▶ **GOAL OF THE EXERCISE**:
Give the records back exactly as written, but without the images.

▶ **DATA SUPPLIED**:

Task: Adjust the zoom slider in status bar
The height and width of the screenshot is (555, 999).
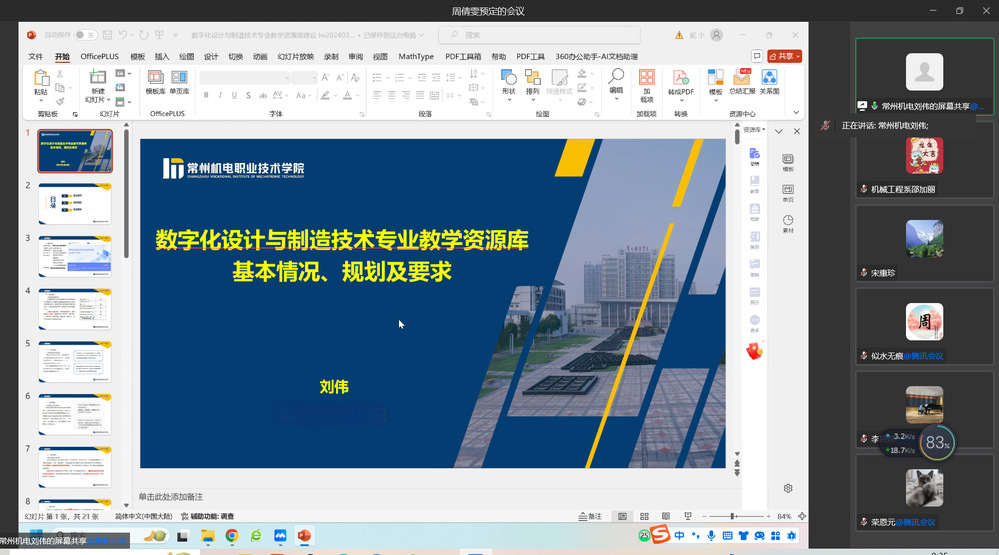Action: (x=733, y=516)
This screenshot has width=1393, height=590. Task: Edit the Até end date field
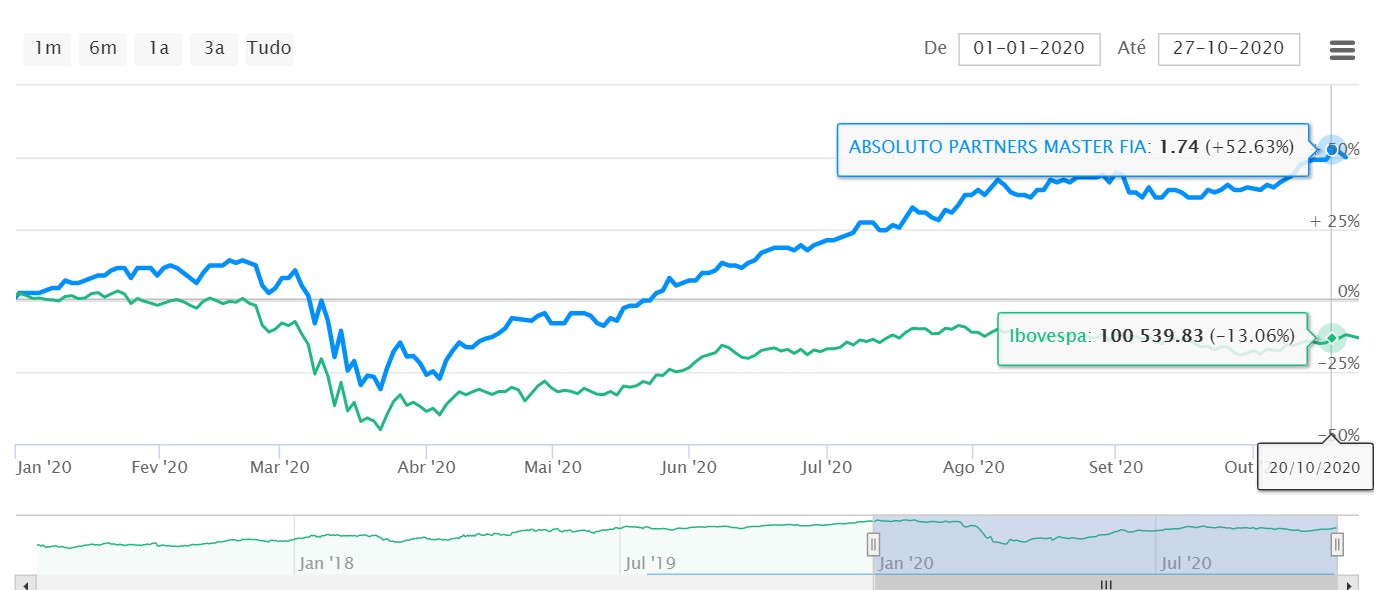pyautogui.click(x=1228, y=48)
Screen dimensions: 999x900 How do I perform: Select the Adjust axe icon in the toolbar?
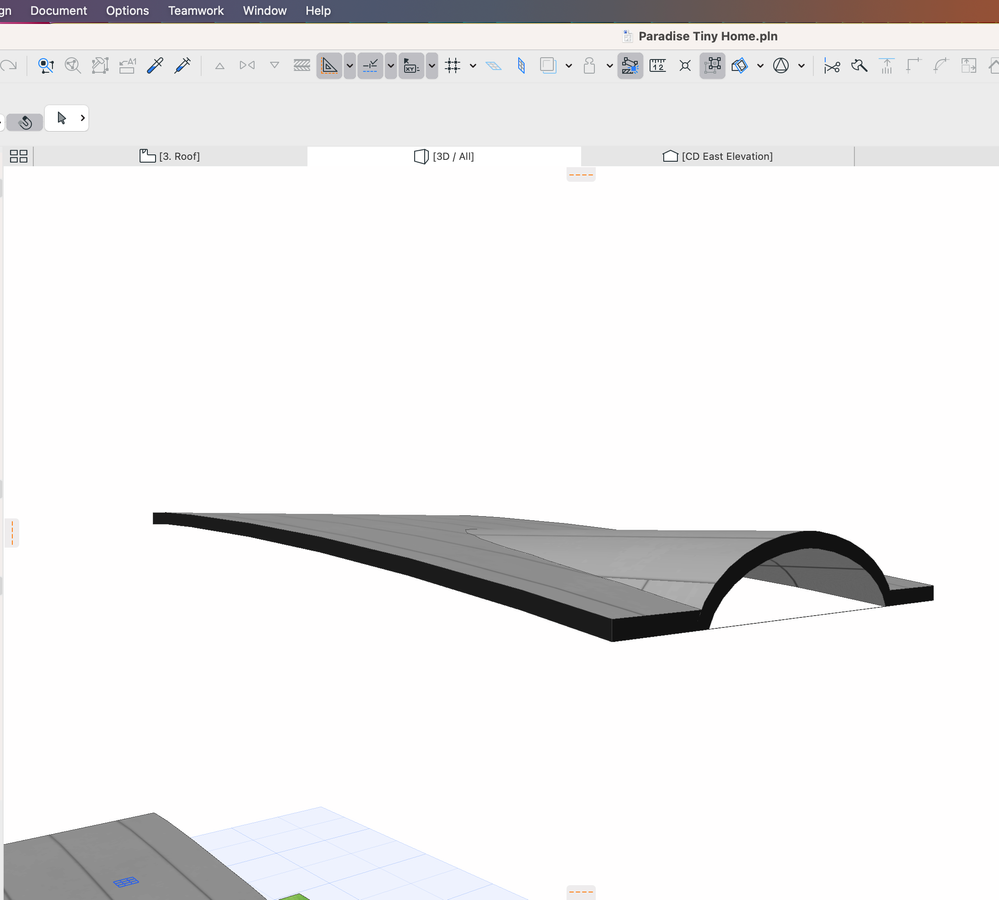click(x=857, y=65)
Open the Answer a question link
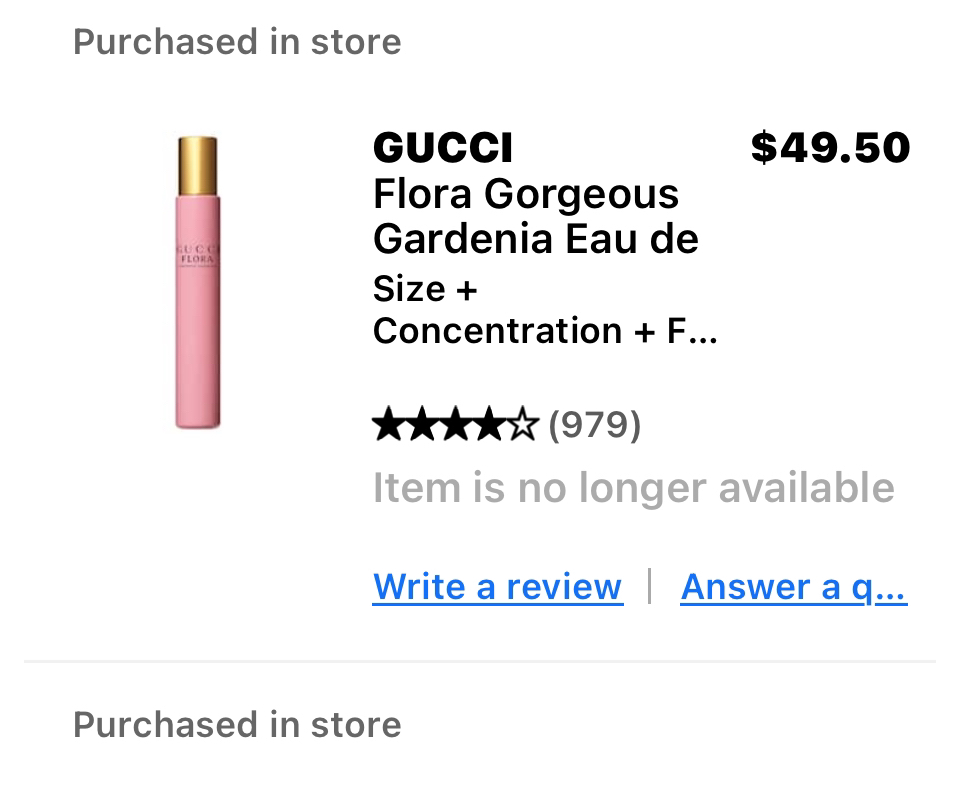Image resolution: width=960 pixels, height=808 pixels. point(793,587)
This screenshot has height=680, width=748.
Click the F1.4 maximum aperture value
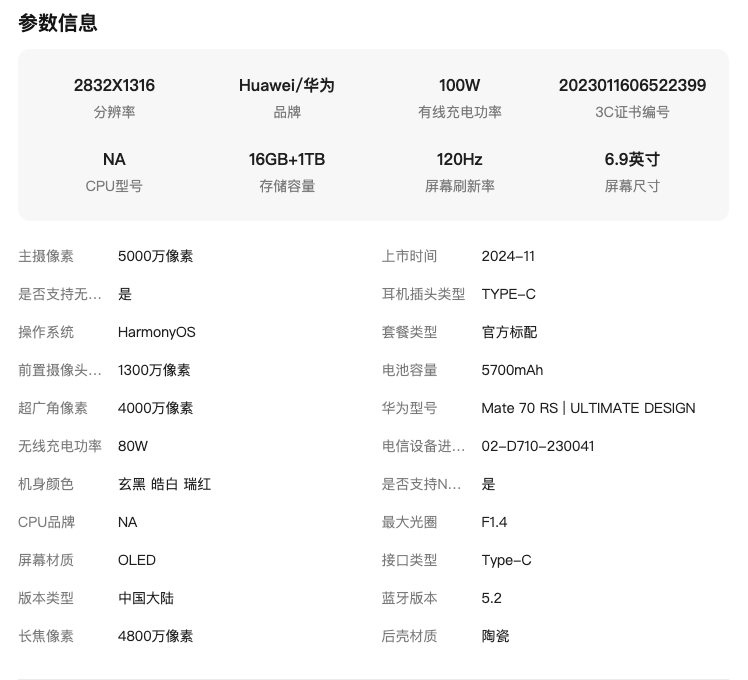pos(494,522)
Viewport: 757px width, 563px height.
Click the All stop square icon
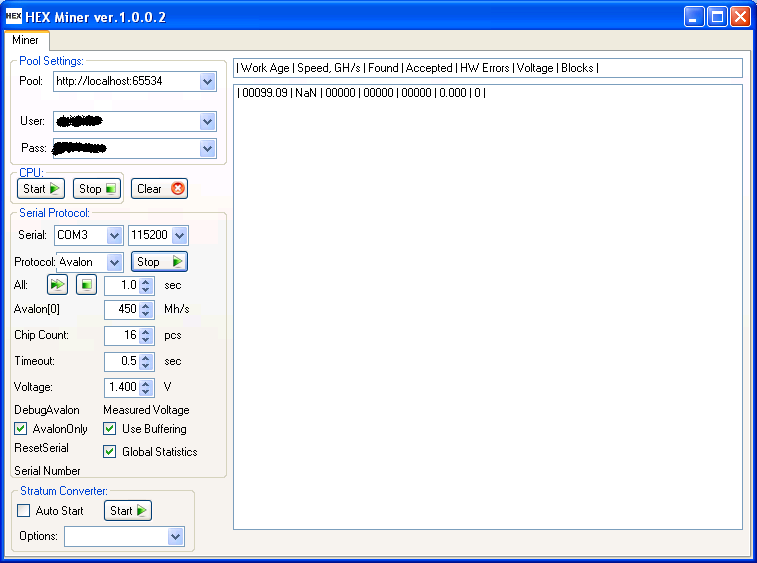(x=86, y=285)
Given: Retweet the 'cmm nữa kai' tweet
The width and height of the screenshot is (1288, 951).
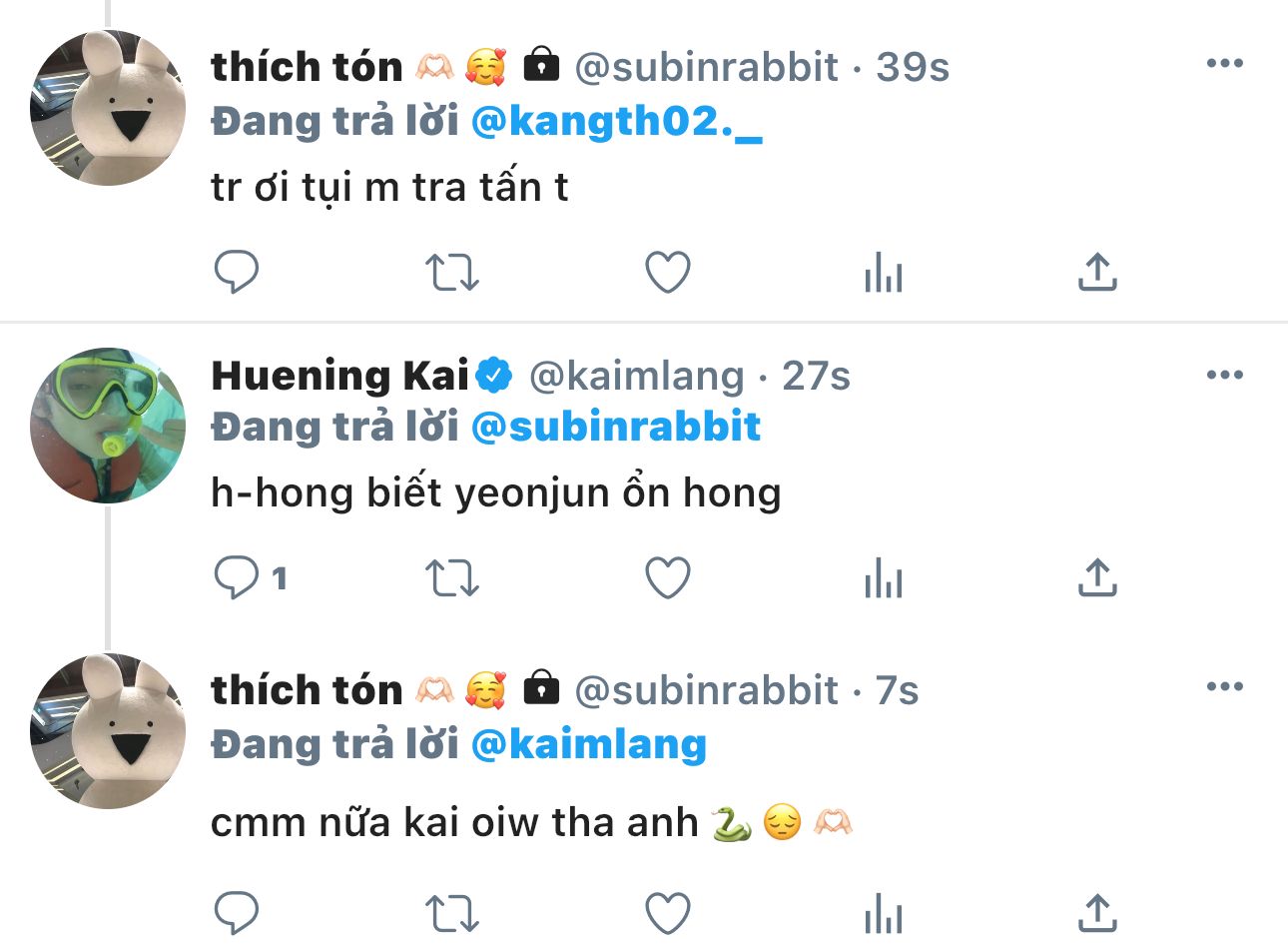Looking at the screenshot, I should tap(452, 913).
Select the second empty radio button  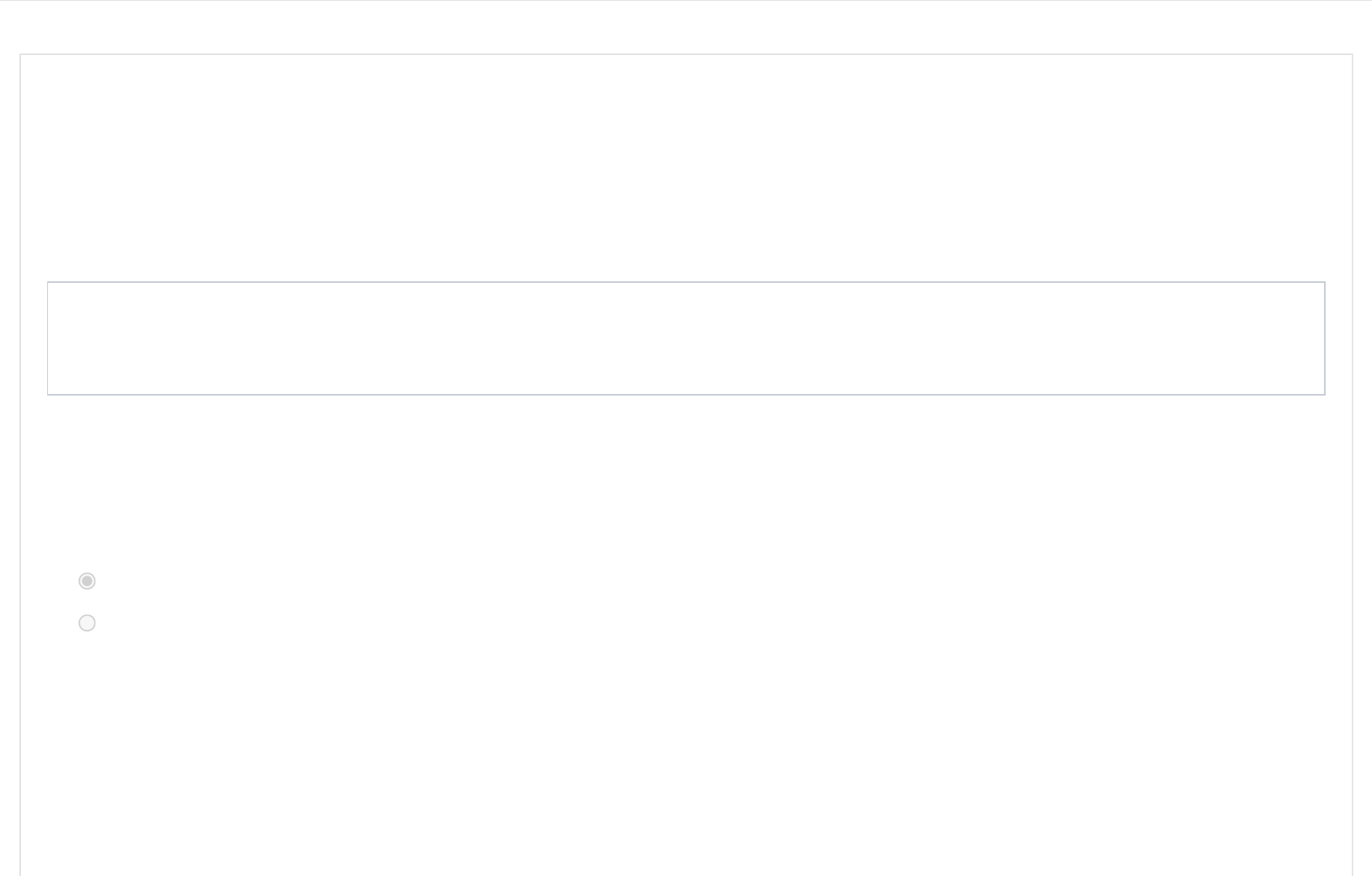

▶ **TASK SOLUTION**:
Task: Adjust the zoom slider in status bar
The height and width of the screenshot is (555, 999).
Action: (x=733, y=516)
This screenshot has width=1393, height=590. Task: Edit the Até end date field
pyautogui.click(x=1228, y=48)
Screen dimensions: 999x900 How do I perform: Select the Adjust axe icon in the toolbar?
click(x=857, y=65)
Open the Answer a question link
Image resolution: width=960 pixels, height=808 pixels. point(793,587)
This screenshot has height=680, width=748.
Click the F1.4 maximum aperture value
pos(494,522)
Viewport: 757px width, 563px height.
Click the All stop square icon
(x=86, y=285)
Given: Retweet the 'cmm nữa kai' tweet
The width and height of the screenshot is (1288, 951).
Looking at the screenshot, I should tap(452, 913).
Select the second empty radio button  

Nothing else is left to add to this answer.